- CEO of South African IoT startup steps down in what appears abrupt decision.
- Move comes despite repeated talking-up of IoT.nxt’s progress and potential by parents Vodacom and Vodafone.
- Statement highlights new leadership will steer IoT.nxt’s “journey of globalisation” under Vodacom’s stewardship.
Nico Steyn, Chief Executive and co‑founder of IoT.nxt, is to step down as the startup prepares for what he called a “next phase of commercialisation and corporatisation” under parent Vodacom Group.
The South African — who founded IoT.nxt with partners Terje Moen and Bertus Jacobs in 2015, and continued to lead it following its 51%‑buyout by Vodacom in 2019 (Vodafonewatch, #174) — said he will remain a shareholder and board director at the enterprise Internet of Things specialist.
Hinting at an abrupt and unplanned switch, the business is to be managed on an interim basis by Shane Cooper, a recent hire as Managing Director of IoT.nxt Africa.
No warning signals
No reasons were provided for the change — which comes as something of a surprise, given IoT.nxt only recently realigned its senior management and has appeared to be continuing to deliver for Vodacom during the pandemic.
In its latest quarterly results, for the three months to 31 December 2020, the South African operator claimed 39.1% growth in overall IoT revenue, and CEO Shameel Joosub pointed to further traction in commercial tie‑ups between IoT.nxt and Vodafone businesses around key products, including its Raptor base station monitoring technology, CoVision smart-buildings system, and mobile private networks (Vodafonewatch, passim).
“ IoT.nxt is a South African subsidiary but we’re now selling our services as far afield as California. We’ve had some really nice uptake of the platform by Vodafone UK, Vodafone Netherlands [VodafoneZiggo], Vodafone Germany. So it is being embedded more and more into the Vodafone group. Of course not all that revenue is flowing yet, but… let’s say it’s a very credible story. ”
— Joosub, speaking in early-February.
There were some suggestions in IoT.nxt’s statement that IoT.nxt’s closer integration with its parents had had at least a partial role in Steyn’s resignation.
“ I will now focus my time and effort in areas of the business that I most enjoy and where I can continue to add meaningful value. ”
“ As a founder making this decision is not easy.
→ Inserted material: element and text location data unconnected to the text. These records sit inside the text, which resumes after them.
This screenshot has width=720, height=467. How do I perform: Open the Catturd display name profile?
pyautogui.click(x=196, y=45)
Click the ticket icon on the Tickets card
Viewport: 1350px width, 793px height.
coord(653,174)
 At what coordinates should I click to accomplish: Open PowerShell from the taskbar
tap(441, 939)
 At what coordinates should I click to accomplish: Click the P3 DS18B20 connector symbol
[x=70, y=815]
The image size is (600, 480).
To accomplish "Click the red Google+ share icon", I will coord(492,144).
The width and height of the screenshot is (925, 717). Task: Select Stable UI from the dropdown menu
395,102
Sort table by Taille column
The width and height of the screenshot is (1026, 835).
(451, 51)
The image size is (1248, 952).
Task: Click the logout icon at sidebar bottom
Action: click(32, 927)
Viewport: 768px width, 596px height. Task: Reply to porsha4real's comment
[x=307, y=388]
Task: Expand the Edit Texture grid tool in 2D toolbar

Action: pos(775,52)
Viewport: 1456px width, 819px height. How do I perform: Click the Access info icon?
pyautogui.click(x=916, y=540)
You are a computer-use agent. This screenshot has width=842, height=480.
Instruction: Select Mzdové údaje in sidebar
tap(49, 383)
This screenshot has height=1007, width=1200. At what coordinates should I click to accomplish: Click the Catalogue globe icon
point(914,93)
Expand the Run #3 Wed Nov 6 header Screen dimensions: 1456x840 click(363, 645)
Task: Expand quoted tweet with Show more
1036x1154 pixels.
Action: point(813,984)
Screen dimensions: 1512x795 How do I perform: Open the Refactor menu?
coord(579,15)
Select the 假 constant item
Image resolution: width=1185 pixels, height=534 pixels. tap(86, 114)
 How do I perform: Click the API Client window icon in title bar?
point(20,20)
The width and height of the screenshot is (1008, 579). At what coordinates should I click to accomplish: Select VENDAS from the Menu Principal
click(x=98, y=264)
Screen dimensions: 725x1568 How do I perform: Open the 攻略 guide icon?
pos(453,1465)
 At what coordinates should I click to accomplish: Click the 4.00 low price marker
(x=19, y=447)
However, I know the exceptional executive team that we have assembled over the past 18 months is well positioned to embrace the next phase of commercialisation and corporatisation that is required for IoT.nxt’s journey of globalisation. ”
“ Going forward, as we settle into the new managerial structure, we will be reviewing the leadership requirements in critical areas of the business with a view to ensure we continue to deliver on our strategic objectives and global aspirations. ”
— Wayne Fitzjohn, Chairman, IoT.nxt.
Neither Vodacom nor Vodafone have an unblemished record, over the years, when it comes to buying in innovation by acquiring startups and melding them into their corporate structure. However, Steyn had pointed to a healthy relationship with its parent as recently as mid‑2020, saying Vodacom had allowed IoT.nxt to continue to operate as an independent unit within the group. “We had been worried about losing control of the business”, he admitted, but added that “Vodacom has been a great partner”.